どこまで自分で組むかによって、取れる選択肢は次の4つです。
- VPSを借りずに始められるTCPShield無料プラン(Java版限定)
- Java版もBedrock版も守れるVPS+iptables中継
- VPS中継の上へさらに一段隠すCloudflare Spectrum
- 人数が増えたときに複数VPSへ振り分けるHAProxy
上から順に難易度が上がるため、ここでも手軽な順に説明します。
なお、サーバーが重い、落ちるという症状は、DDoSよりもメモリ不足やチャンク生成の負荷が原因のケースが多いです。

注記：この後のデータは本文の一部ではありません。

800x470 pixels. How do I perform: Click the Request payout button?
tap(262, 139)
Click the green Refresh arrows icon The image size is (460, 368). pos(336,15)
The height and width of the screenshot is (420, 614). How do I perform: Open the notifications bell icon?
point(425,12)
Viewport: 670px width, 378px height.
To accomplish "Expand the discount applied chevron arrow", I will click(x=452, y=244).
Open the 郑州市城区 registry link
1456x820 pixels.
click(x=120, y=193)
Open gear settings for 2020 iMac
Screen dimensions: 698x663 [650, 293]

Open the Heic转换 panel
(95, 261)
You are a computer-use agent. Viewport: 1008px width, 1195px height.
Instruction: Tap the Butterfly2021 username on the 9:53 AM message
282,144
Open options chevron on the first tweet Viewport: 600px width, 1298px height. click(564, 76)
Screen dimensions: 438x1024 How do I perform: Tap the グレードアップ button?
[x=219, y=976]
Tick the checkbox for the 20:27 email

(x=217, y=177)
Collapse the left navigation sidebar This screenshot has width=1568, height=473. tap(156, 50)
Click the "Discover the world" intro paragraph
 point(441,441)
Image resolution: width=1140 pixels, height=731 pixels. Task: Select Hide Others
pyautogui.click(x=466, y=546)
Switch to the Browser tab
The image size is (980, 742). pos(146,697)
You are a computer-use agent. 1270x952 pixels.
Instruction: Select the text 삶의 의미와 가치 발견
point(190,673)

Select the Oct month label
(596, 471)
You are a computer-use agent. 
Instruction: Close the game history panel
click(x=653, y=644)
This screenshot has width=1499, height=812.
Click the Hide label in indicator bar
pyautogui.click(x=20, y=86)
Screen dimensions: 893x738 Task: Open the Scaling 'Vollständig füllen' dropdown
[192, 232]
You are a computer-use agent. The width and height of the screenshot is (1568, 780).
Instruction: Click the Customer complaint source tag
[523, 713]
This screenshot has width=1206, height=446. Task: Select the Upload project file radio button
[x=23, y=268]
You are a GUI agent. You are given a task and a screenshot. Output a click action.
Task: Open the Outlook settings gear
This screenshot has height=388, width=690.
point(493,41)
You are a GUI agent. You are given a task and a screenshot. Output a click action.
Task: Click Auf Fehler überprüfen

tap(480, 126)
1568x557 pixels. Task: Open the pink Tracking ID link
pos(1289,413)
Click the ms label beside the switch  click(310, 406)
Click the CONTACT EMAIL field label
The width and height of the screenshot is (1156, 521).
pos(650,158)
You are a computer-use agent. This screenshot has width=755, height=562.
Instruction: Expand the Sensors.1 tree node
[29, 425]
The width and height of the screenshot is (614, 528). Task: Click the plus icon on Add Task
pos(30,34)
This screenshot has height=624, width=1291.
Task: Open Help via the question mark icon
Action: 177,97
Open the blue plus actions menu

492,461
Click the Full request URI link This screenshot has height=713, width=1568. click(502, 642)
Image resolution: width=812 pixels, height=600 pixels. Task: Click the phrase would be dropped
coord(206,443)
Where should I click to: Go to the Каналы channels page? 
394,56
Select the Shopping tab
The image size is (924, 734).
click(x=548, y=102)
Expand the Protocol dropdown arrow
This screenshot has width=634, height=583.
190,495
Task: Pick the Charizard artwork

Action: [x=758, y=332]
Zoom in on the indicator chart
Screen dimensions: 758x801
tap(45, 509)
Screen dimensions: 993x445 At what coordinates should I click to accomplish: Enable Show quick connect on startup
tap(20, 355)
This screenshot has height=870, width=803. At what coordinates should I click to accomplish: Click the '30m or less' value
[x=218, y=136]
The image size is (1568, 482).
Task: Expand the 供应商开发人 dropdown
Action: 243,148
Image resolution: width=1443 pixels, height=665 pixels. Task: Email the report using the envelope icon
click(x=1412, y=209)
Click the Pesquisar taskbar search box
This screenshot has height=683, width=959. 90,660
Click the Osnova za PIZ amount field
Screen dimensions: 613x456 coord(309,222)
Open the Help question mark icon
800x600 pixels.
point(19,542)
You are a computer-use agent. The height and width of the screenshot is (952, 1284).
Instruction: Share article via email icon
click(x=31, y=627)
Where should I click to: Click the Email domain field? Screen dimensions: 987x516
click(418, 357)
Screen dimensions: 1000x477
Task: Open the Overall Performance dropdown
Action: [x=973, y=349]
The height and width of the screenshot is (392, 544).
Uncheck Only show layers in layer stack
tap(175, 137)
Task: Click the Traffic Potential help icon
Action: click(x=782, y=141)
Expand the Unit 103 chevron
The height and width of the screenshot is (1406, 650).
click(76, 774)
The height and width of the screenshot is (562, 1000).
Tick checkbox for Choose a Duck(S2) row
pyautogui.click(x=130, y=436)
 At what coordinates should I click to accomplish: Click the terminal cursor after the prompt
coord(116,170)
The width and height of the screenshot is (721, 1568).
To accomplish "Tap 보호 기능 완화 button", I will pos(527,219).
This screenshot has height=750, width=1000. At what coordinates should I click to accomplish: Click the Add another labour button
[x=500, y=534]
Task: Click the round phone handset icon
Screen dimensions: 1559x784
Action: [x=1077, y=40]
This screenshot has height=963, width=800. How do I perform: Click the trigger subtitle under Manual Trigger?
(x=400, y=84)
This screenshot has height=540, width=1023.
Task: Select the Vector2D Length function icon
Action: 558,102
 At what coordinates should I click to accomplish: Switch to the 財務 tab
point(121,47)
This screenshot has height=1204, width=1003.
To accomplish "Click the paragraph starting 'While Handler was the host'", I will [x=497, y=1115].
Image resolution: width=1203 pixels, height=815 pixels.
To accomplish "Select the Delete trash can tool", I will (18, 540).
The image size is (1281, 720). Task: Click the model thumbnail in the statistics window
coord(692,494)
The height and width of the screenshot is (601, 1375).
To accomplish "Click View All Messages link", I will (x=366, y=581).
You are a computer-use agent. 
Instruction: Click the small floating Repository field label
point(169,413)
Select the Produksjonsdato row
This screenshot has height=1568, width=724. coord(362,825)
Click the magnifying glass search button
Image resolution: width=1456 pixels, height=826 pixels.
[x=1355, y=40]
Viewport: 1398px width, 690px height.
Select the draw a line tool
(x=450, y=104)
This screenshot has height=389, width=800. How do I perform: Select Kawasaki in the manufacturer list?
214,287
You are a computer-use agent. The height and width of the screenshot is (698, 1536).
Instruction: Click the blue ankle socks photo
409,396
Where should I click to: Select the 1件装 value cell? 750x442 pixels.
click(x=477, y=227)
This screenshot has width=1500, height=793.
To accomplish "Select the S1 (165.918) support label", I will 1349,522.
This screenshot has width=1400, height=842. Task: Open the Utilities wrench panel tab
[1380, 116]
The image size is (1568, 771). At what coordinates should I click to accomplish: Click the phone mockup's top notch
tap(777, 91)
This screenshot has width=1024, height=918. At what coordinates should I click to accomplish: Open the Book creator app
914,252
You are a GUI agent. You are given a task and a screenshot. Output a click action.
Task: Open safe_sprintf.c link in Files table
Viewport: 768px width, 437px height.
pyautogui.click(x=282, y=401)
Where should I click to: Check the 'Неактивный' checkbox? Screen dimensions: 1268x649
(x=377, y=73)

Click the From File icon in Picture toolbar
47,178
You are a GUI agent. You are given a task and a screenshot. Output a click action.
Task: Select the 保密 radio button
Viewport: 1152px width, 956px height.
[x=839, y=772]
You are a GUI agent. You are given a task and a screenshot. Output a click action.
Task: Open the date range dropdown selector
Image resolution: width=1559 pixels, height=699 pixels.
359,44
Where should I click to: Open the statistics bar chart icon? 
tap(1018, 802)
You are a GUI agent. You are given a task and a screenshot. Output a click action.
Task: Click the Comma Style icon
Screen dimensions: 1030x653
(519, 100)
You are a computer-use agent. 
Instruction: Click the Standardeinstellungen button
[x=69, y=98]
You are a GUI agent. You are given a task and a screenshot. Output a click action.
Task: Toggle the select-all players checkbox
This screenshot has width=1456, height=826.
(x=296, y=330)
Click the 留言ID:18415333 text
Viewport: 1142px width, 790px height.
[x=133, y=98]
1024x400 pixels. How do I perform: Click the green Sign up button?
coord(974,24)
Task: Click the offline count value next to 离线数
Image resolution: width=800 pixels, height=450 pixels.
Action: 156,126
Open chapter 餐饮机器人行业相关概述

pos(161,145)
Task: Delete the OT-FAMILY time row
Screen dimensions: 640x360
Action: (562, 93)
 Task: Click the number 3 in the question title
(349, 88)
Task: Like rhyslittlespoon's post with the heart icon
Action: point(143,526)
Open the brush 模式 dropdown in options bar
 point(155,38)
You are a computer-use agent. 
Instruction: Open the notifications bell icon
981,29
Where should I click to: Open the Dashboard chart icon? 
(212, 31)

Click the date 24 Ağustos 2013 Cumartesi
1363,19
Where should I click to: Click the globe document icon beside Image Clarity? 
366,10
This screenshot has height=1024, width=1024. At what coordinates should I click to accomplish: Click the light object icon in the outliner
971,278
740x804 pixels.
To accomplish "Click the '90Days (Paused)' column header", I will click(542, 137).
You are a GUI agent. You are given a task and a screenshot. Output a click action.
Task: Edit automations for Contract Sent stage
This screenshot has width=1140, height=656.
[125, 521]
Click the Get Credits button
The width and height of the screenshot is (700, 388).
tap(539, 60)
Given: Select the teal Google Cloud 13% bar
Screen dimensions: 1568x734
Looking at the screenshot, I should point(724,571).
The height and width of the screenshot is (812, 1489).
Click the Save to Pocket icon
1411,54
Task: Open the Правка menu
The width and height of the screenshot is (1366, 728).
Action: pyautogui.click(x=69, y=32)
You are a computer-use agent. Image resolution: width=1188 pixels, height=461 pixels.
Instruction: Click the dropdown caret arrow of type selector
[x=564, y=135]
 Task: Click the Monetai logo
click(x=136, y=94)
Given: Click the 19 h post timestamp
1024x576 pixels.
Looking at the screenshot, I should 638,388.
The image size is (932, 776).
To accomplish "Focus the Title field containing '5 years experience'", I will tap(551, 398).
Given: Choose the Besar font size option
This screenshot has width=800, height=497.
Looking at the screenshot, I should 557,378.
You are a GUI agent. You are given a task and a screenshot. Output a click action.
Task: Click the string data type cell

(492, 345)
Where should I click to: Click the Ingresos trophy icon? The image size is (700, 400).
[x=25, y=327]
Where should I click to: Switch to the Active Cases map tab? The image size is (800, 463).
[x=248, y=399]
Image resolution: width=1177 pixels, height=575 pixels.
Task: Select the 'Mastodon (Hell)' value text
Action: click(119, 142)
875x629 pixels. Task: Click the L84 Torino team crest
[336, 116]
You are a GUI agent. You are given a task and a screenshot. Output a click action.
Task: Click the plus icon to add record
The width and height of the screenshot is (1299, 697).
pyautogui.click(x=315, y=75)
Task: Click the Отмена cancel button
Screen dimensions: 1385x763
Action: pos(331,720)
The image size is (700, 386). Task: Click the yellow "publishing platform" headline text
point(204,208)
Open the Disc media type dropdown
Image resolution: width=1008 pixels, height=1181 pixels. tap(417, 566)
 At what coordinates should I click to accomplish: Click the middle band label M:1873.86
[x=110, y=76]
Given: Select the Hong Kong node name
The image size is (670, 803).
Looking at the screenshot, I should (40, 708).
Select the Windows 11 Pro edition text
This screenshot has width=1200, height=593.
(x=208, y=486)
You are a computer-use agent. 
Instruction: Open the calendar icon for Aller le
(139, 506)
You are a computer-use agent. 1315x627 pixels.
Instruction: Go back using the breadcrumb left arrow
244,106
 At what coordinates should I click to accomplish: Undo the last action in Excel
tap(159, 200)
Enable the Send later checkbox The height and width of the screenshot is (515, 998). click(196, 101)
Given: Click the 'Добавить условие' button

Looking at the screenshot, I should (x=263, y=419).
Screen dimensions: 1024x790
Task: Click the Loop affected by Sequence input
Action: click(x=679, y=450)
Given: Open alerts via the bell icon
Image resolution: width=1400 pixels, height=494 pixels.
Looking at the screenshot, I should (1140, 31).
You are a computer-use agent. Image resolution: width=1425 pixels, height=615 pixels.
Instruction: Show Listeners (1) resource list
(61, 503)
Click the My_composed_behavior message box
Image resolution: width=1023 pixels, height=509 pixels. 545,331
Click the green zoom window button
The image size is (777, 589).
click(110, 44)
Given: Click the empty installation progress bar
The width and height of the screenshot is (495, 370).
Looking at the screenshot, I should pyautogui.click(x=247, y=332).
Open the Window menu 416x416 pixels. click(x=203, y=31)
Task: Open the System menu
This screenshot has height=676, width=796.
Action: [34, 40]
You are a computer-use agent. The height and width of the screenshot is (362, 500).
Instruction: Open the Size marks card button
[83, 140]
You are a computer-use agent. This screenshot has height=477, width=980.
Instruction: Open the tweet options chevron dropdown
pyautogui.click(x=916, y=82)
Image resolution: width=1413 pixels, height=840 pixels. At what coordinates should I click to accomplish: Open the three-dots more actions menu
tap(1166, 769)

本当にDDoSかどうかを切り分ける目安は、記事末尾のよくある質問で説明します。
自宅サーバーの公開方法自体は、ポート開放以外にもいくつか選択肢があります。
VPS中継以外の公開方法まで比較したい場合は、自宅サーバーの公開方法を比較する記事で整理しています。
この記事では、DDoS対策として自宅IPを隠す構成に絞って進めます。

Java版とBedrock版でプロトコルが違う点を先に整理する
自宅サーバーのDDoS対策を組む前に、使っている版のプロトコルを確認しておきます。
Java版はTCPの25565番、Bedrock版・Geyserを使ったクロスプレイはUDPの19132番と、プロトコルそのものが異なります。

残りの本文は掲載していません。